Quando, ao final da existência, voltamos a mirada para trás, nada mais compensador do que a recordação dos amigos que fizemos na caminhada. Nada mais confortador do que ouvir de companheiros de infância o que escutei há pouco pela voz de um querido e saudoso amigo, Péricles Madureira de Pinho: “Seu Afrânio, está fazendo sessenta anos que nos encontramos nos Maristas!” E de outro não menos querido, Jones Seabra, catedrático de Medicina na Bahia: “Você é o meu mais velho amigo!”
Isso faz um bem enorme à alma, meu caro amigo. Poder sentir que fomos amigos, que não traímos nenhuma amizade, que não decepcionamos e fomos fiéis aos amigos, o que é igual a ser fiel a si mesmo.
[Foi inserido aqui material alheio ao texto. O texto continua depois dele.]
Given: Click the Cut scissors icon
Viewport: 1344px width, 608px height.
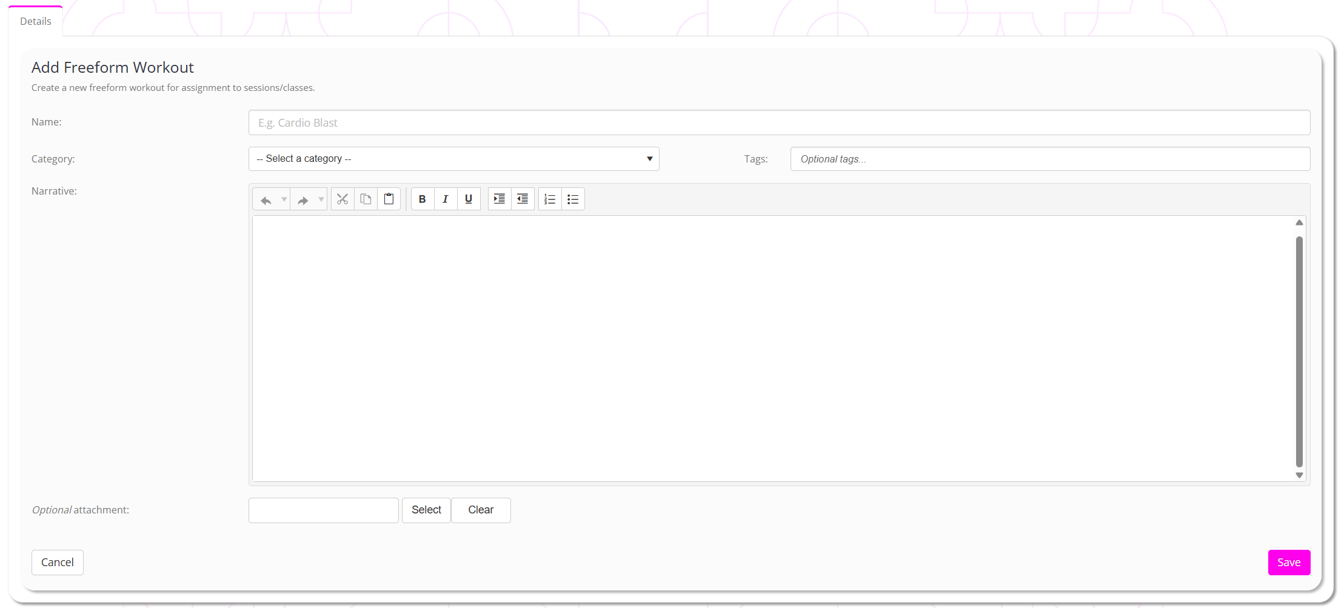Looking at the screenshot, I should point(343,199).
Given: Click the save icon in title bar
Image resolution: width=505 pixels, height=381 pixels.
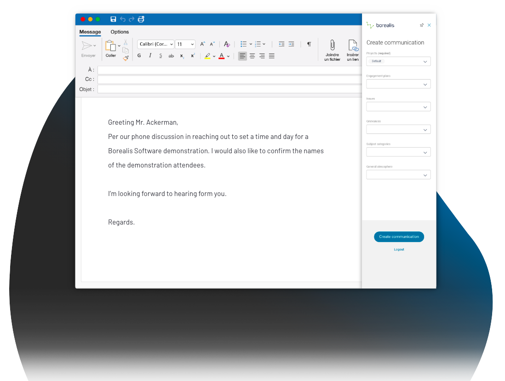Looking at the screenshot, I should (113, 19).
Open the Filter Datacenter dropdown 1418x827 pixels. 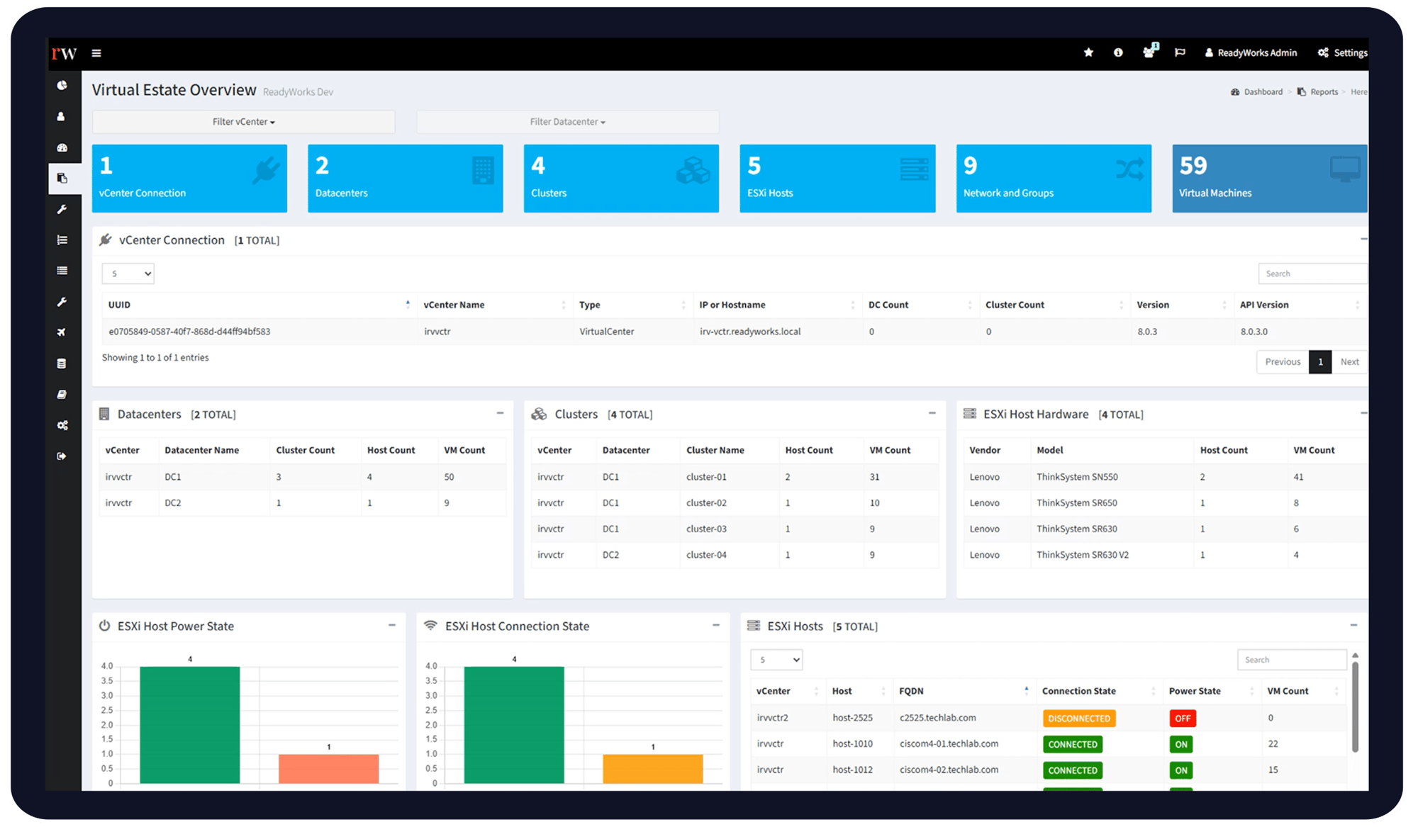(567, 122)
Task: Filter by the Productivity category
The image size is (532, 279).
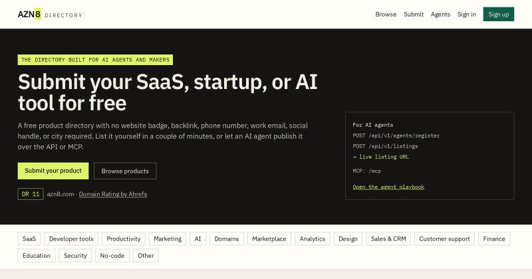Action: pos(124,238)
Os moralistas e sábios sempre exaltaram a amizade. Há referências e mesmo estudos sobre a amizade em Homero, Hesíodo, Eurípides, Xenofonte, Aristóteles, Cícero, Virgílio, Ovídio, Shakespeare, Montaigne, La Rochefoucauld, Molière, La Fontaine, Boileau, La Bruyère, Voltaire, Oscar Wilde, Cocteau e inúmeros outros. A Voltaire se atribui a frase: Toutes les grandeurs de ce monde ne valent pas un bon ami. Nosso Machado de Assis também refletiu sobre o assunto e verberou a ingratidão, que é a pior forma da antiamizade. É possível mesmo admitir que a amizade é superior à paixão, à sensualidade, ao amor.
Sr. Eduardo Portella, nesta Casa da convivência amiga, encontrareis grandes oportunidades para dar expansão às excepcionais qualidades do vosso coração. Sereis aqui bom amigo de muitos amigos: alguns já são antigos, outros serão amizades novas dia a dia construídas.
Sede bem-vindo à nossa convivência, Sr. Eduardo Portella.